WORK INSTRUCTIONS: Except for the pictures, retype the records that follow exactly.

Stored data entries:
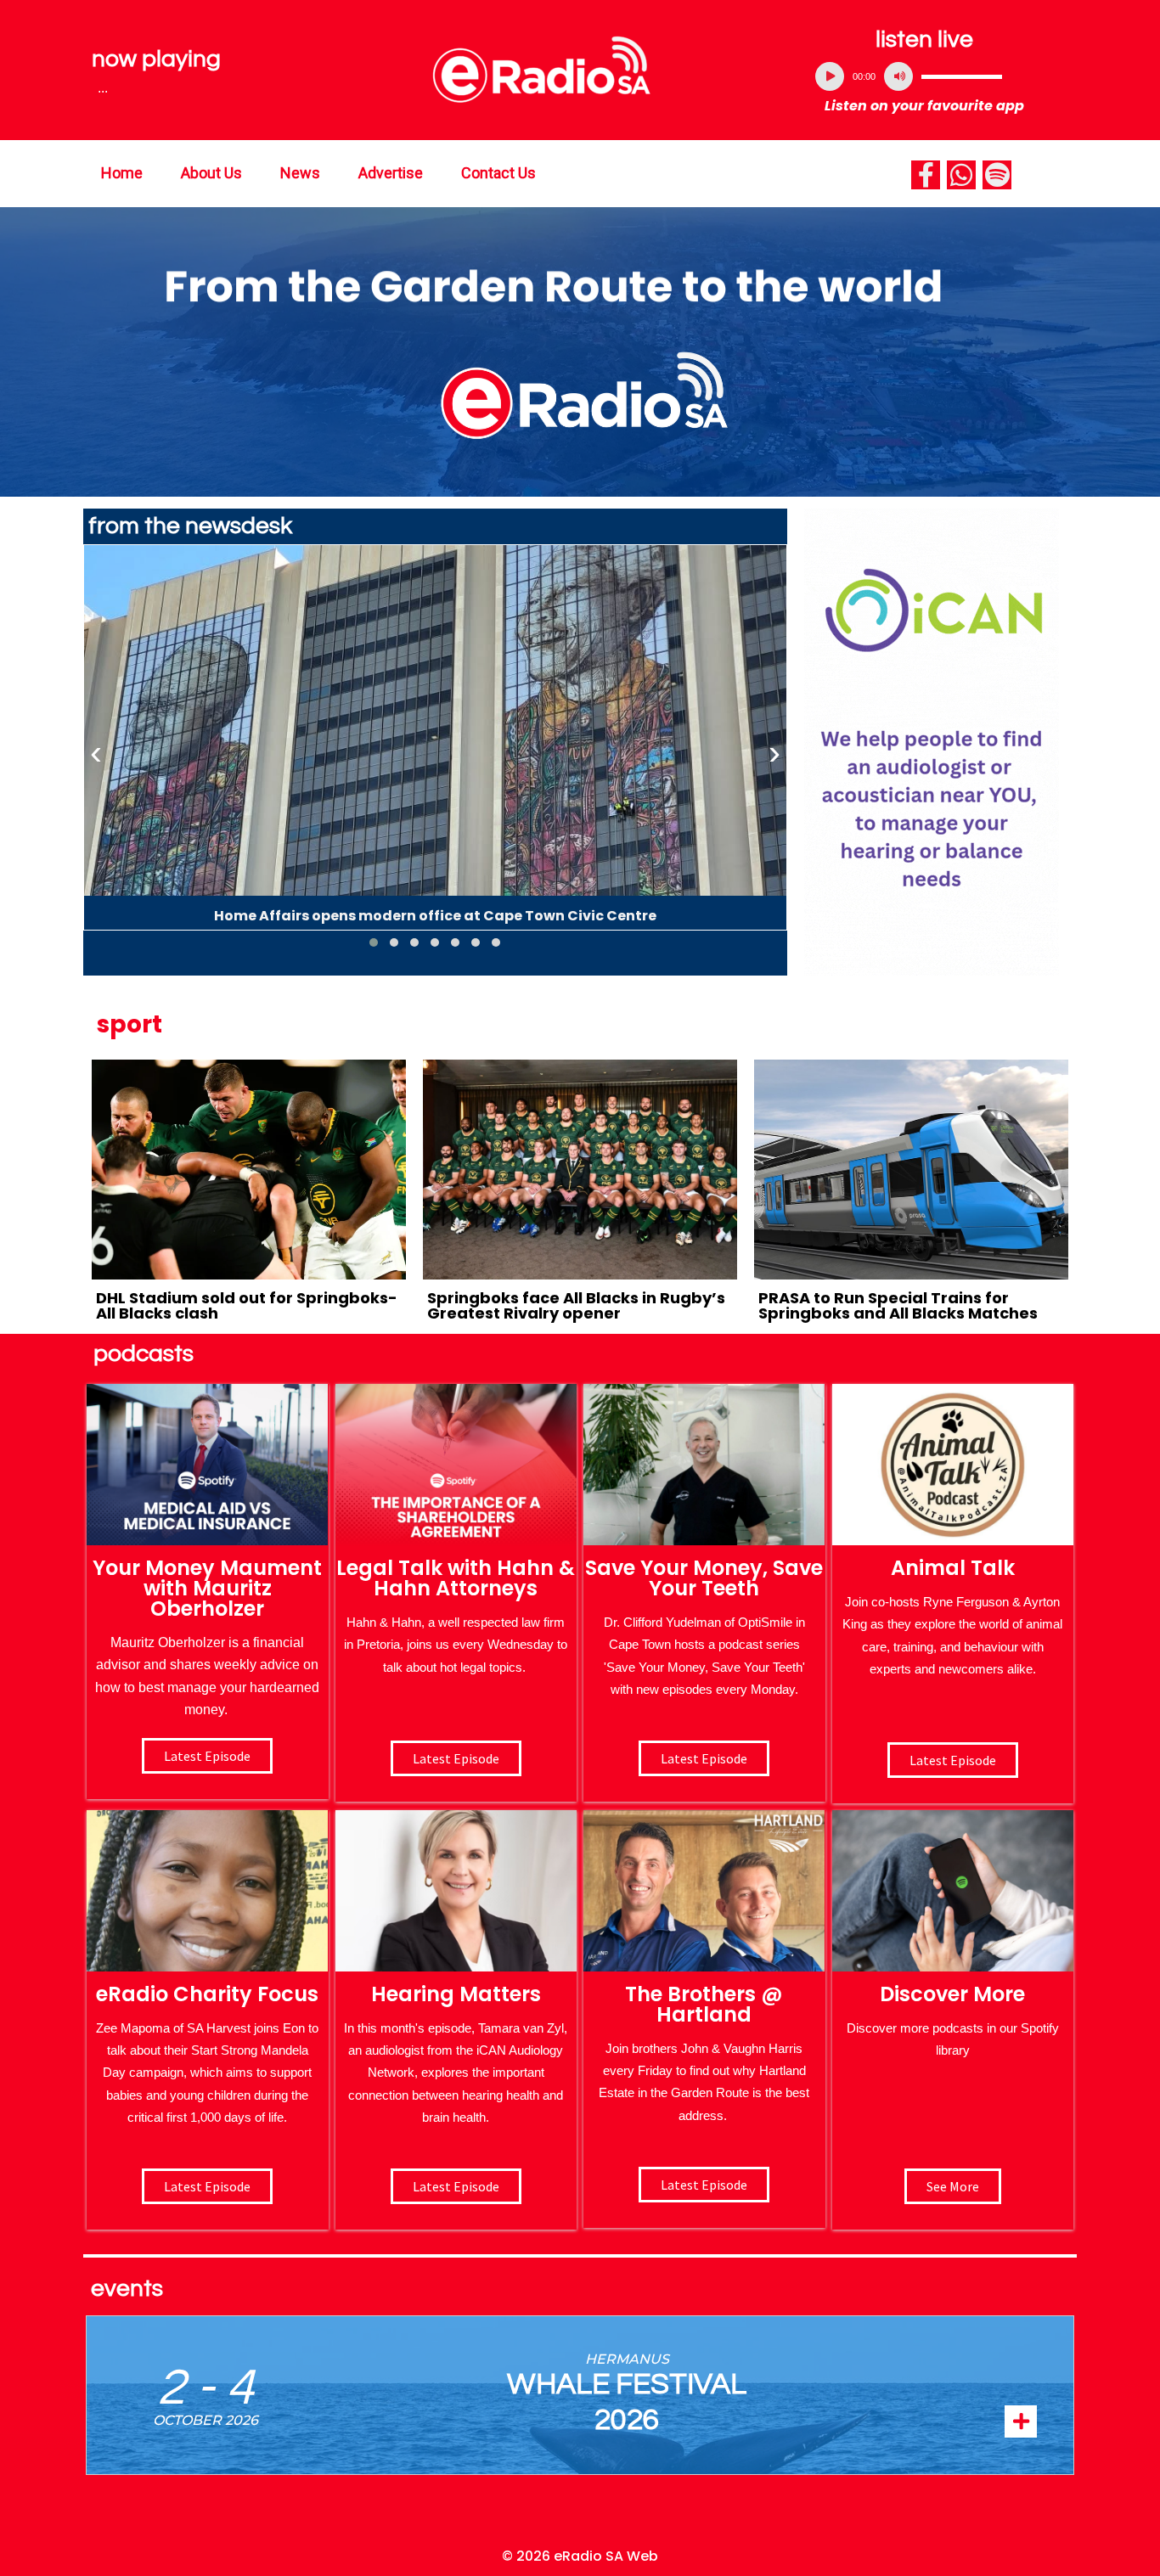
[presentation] (95, 753)
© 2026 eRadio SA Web (580, 2556)
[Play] (829, 76)
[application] (925, 76)
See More (952, 2186)
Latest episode (207, 1755)
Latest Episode (704, 1758)
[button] (373, 942)
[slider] (961, 76)
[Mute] (898, 76)
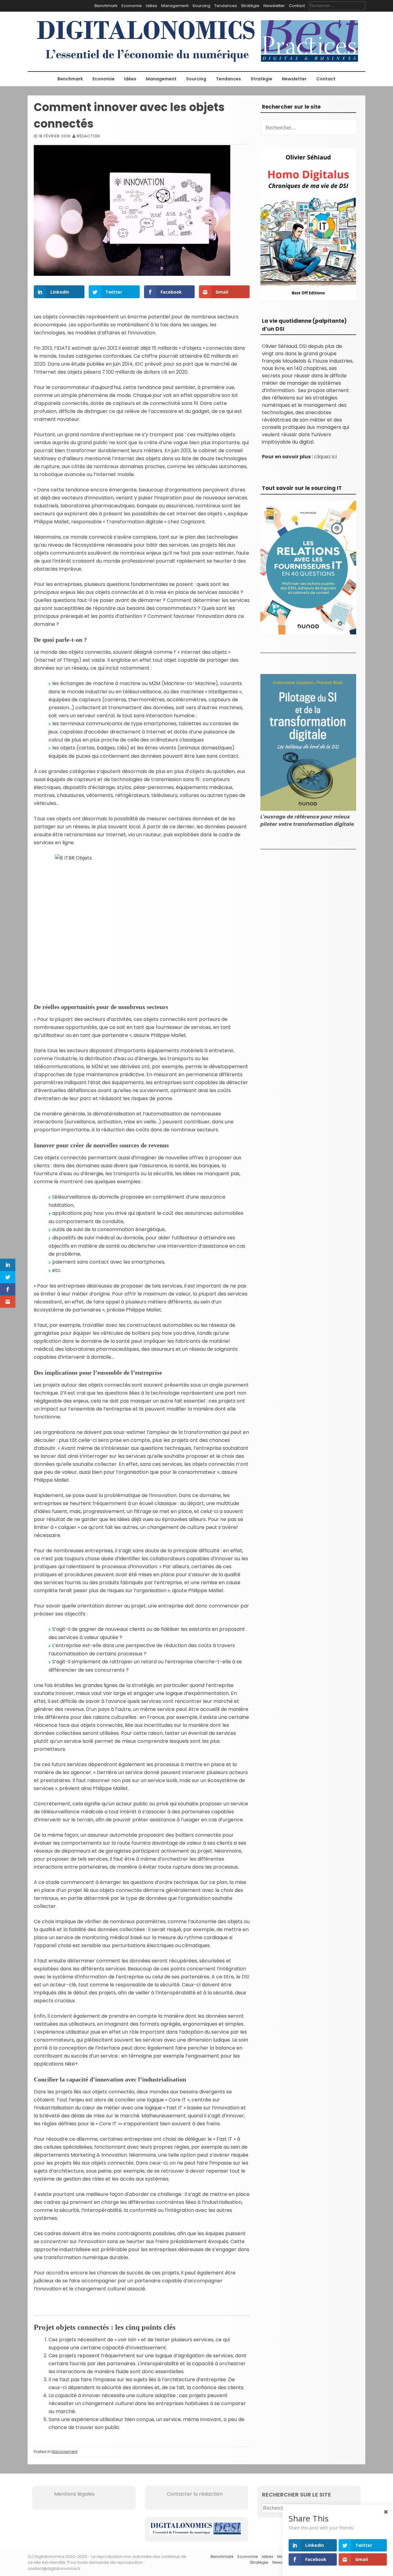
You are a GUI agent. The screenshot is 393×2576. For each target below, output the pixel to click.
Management (175, 6)
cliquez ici (325, 456)
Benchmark (106, 6)
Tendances (225, 6)
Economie (132, 6)
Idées (151, 6)
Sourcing (201, 6)
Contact (297, 6)
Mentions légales (66, 2493)
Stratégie (250, 6)
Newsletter (274, 6)
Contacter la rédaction (186, 2493)
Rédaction (88, 136)
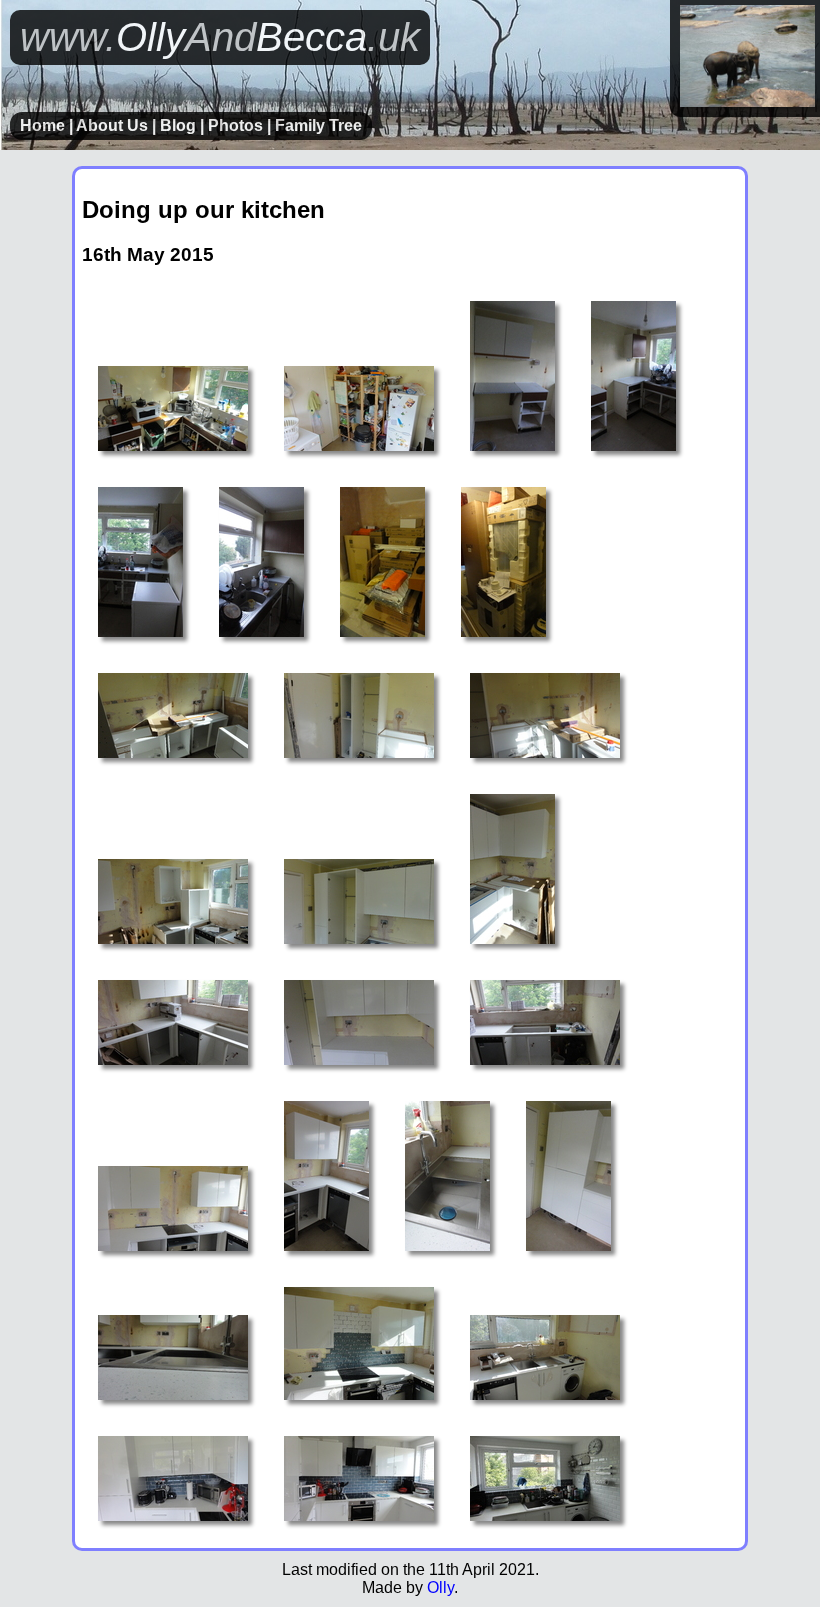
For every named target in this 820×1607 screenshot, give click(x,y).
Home (42, 125)
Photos (235, 125)
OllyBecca (220, 37)
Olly (440, 1587)
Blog (178, 125)
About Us (112, 125)
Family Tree (318, 125)
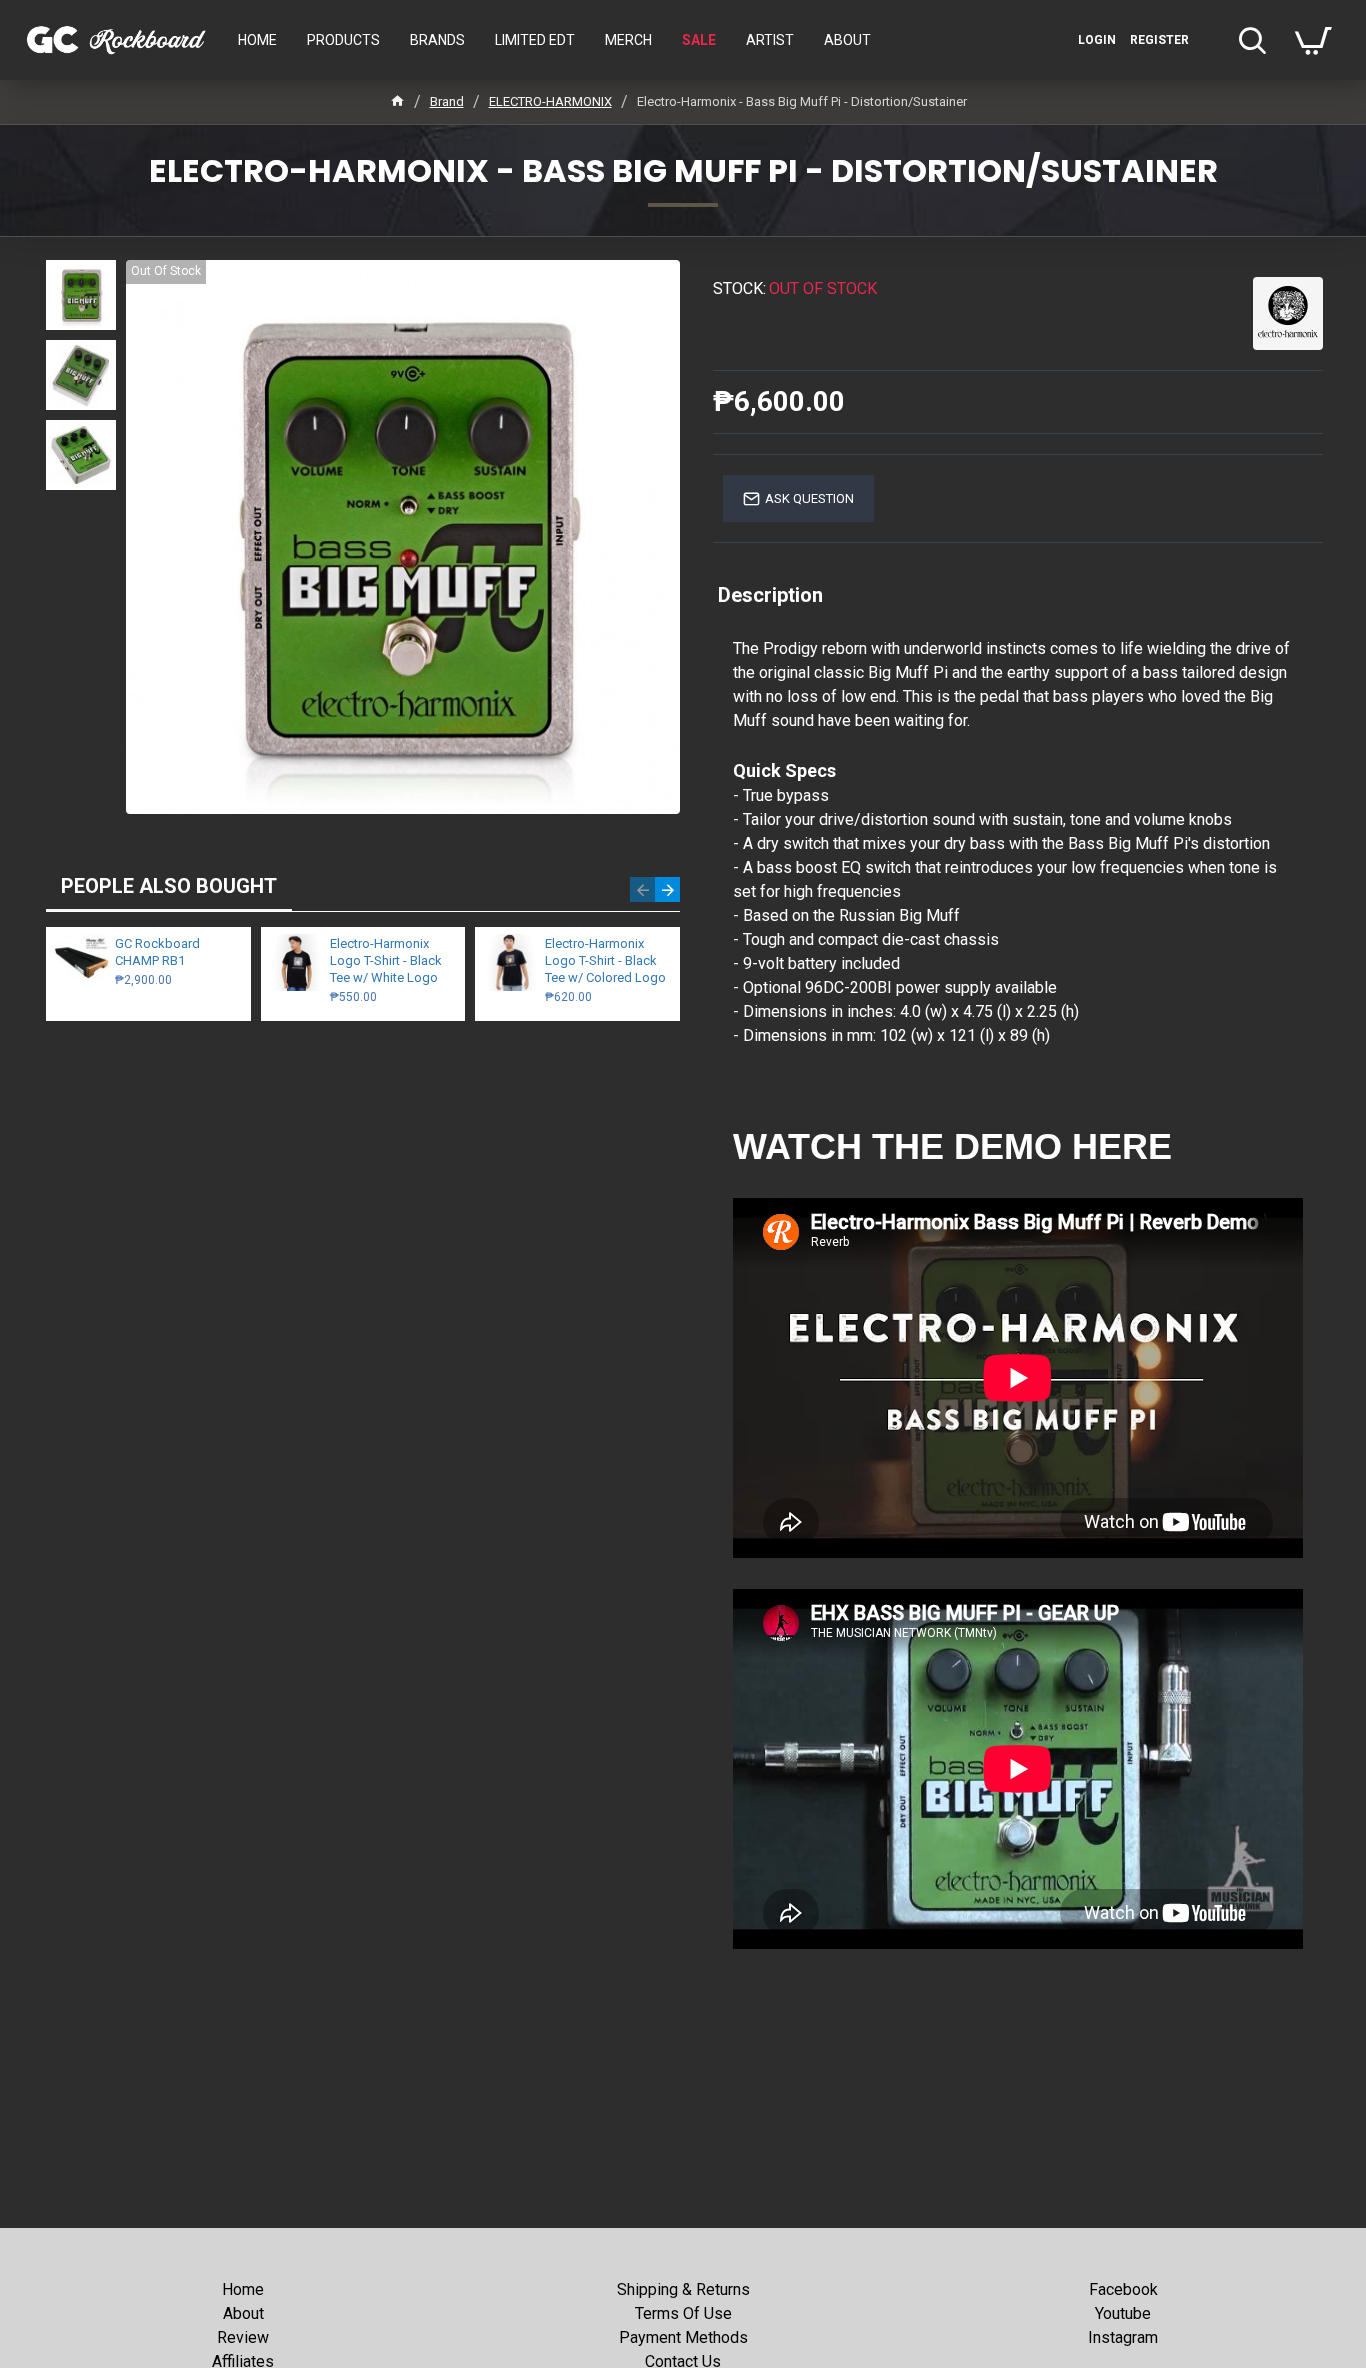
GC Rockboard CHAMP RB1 (157, 952)
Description (770, 595)
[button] (642, 889)
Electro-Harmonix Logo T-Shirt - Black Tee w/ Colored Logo (605, 960)
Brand (447, 101)
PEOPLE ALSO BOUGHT (169, 886)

THE ANSWER:
[presentation] (95, 753)
© 2026 eRadio SA Web (580, 2556)
[Play] (829, 76)
[application] (925, 76)
See More (952, 2186)
Latest episode (207, 1755)
Latest Episode (704, 1758)
[button] (373, 942)
[slider] (961, 76)
[Mute] (898, 76)
You are a GUI agent. The screenshot is 393×2576. For each target below, output the pixel to click.
Management (175, 6)
cliquez ici (325, 456)
Benchmark (106, 6)
Tendances (225, 6)
Economie (132, 6)
Idées (151, 6)
Sourcing (201, 6)
Contact (297, 6)
Mentions légales (66, 2493)
Stratégie (250, 6)
Newsletter (274, 6)
Contacter la rédaction (186, 2493)
Rédaction (88, 136)
For every named target in this 820×1607 screenshot, give click(x,y).
Home (42, 125)
Photos (235, 125)
OllyBecca (220, 37)
Olly (440, 1587)
Blog (178, 125)
About Us (112, 125)
Family Tree (318, 125)
GC Rockboard CHAMP RB1 (157, 952)
Description (770, 595)
[button] (642, 889)
Electro-Harmonix Logo T-Shirt - Black Tee w/ Colored Logo (605, 960)
Brand (447, 101)
PEOPLE ALSO BOUGHT (169, 886)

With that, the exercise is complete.